▶ EXERCISE: An exact copy of all the data is the expected answer.

▶ INPUT DATA:
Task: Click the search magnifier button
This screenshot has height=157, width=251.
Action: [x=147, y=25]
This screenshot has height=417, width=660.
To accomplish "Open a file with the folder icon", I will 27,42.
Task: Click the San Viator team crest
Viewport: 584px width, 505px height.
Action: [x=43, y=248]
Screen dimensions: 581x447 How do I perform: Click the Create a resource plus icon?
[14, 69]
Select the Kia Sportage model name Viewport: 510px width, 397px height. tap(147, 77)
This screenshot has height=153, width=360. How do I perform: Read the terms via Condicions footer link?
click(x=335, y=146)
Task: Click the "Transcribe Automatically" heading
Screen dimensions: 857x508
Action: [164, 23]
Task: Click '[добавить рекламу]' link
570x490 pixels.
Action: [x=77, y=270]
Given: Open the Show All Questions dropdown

▶ SOLUTION FOR THIS PROBLEM:
Task: Click the search magnifier button
This screenshot has height=157, width=251.
Action: [x=147, y=25]
This screenshot has height=417, width=660.
To accomplish "Open a file with the folder icon", I will 27,42.
Task: Click the San Viator team crest
Viewport: 584px width, 505px height.
Action: [x=43, y=248]
Screen dimensions: 581x447 How do I perform: Click the Create a resource plus icon?
[14, 69]
Select the Kia Sportage model name Viewport: 510px width, 397px height. tap(147, 77)
This screenshot has height=153, width=360. How do I perform: Read the terms via Condicions footer link?
click(x=335, y=146)
Task: Click the "Transcribe Automatically" heading
Screen dimensions: 857x508
Action: [164, 23]
Task: Click '[добавить рекламу]' link
570x490 pixels.
Action: [x=77, y=270]
Given: Open the Show All Questions dropdown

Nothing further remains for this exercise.